You do not have to purchase the software that the machine dealer sells ..... you are free to choose any embroidery software you like as long as it will save designs in a format that your machine will read. The Tajima and most other machines nowadays read DST file format.

I'm not sure what kind of prices you can expect to pay for the Neo and/or Illustrator but special pricing is typically offered at shows.

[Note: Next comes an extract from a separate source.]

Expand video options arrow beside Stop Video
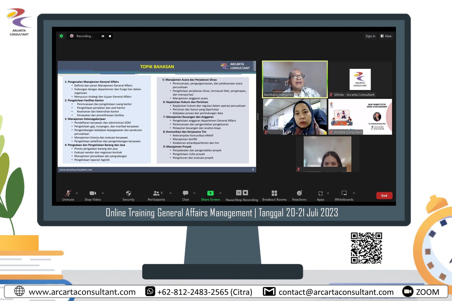 click(x=103, y=193)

There is a Tajima / Pulse software group at
TajimaPlus : Tajima Owners Group
that you may wish to join

Bob





AntifreezeK&D said:


> looking at buying a Tajima Neo II with Illustrator i2 software at Long Beach Show 2009. does anybody have any comments on this possible purchase?? what do you think this might cost for a package? do you think a strong starter package with an established small business?? Also looking at Toyota small single head..... any advise would be most appreciated......THANK YOU


----------



## AntifreezeK&D (Jan 4, 2009)

many thanks...


----------



## SunEmbroidery (Oct 18, 2007)

I think that's a stong starter package. I own one of the original Neo's and use Illustrator X. The machine has been great (one minor repair that was user caused). Illustrator level is good if you want to digitize. I believe the vector art import capability is extra. If you plan to do your own digitizing you'll want that eventually but I wouldn't purchase that until you become experienced and need to digitize vector files.


----------



## Flint54 (Oct 16, 2008)

I have been using Tajima machines for some years now and out of three in operation I've not had a problem that I couldn't fix myself. Customer support is A-1 on repairs and I couldn't be happier. As stated the Toyota has a few cosmetic differences only. ABSOLUTELY GET THE SOFTWARE!! I don't know if I would buy it with the machine at the Illustrator level, that depends upon what kind of price that you can get from the sales rep!!! <SECRET>Upon purchasing a new machine from Tajima you will be given a free 90 day membership to a Forum Group. My advice is to join the group and buy the upgrade software at the group price when they put it on sale - usually 1/2 price to members only. I believe that the fee is around $175.00 for the year but if you can get the NEO + the Scribe or next level software you will save @ 2-3,000 in costs. The only way that you can learn the software is to have it and use it with all the available functions. Illustrator is the lowest level that I would ever have for any business venture. You have to spend $ to make $ and if you don't have the ability to please the customer you will loose sales.

Good if not the best machines available IMO.


----------